WHAT TO DO:
Which lines run from the line with "Forsaken Denizen (1198, 496)" through the line with "2015 (1408, 947)" in the entries below? Print them exactly, both ends included, and nothing more.

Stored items
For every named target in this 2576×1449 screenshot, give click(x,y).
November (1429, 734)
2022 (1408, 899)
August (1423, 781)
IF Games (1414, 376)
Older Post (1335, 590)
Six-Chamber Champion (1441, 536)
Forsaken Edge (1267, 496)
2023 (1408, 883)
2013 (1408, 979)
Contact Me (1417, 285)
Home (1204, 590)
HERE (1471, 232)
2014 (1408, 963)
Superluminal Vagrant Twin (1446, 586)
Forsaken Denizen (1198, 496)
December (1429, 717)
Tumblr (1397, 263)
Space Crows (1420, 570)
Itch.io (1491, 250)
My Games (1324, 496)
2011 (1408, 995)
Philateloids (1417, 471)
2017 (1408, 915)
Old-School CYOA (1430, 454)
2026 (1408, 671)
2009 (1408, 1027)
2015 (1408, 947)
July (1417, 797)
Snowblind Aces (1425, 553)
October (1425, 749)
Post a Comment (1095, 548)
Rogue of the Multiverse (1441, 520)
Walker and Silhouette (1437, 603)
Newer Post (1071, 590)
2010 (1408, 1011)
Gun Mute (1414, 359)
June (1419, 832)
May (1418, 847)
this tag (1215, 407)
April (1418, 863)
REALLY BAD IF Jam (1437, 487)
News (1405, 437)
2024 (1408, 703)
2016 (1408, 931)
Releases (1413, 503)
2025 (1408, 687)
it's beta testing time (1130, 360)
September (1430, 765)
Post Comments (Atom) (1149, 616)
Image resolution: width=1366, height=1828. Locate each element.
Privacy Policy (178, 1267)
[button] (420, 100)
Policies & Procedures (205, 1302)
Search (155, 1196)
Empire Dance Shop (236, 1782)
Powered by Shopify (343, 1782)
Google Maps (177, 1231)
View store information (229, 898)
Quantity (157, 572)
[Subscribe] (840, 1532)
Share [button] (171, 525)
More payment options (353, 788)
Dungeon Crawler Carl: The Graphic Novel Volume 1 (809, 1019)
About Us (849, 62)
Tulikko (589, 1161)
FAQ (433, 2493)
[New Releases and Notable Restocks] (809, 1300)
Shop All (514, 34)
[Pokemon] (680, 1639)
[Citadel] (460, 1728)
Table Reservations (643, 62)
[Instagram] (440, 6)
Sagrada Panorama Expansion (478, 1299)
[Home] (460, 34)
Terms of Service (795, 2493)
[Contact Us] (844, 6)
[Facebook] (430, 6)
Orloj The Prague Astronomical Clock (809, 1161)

EXERCISE ANSWER:
Forsaken Denizen (1198, 496)
December (1429, 717)
Tumblr (1397, 263)
Space Crows (1420, 570)
Itch.io (1491, 250)
My Games (1324, 496)
2011 (1408, 995)
Philateloids (1417, 471)
2017 (1408, 915)
Old-School CYOA (1430, 454)
2026 (1408, 671)
2009 (1408, 1027)
2015 (1408, 947)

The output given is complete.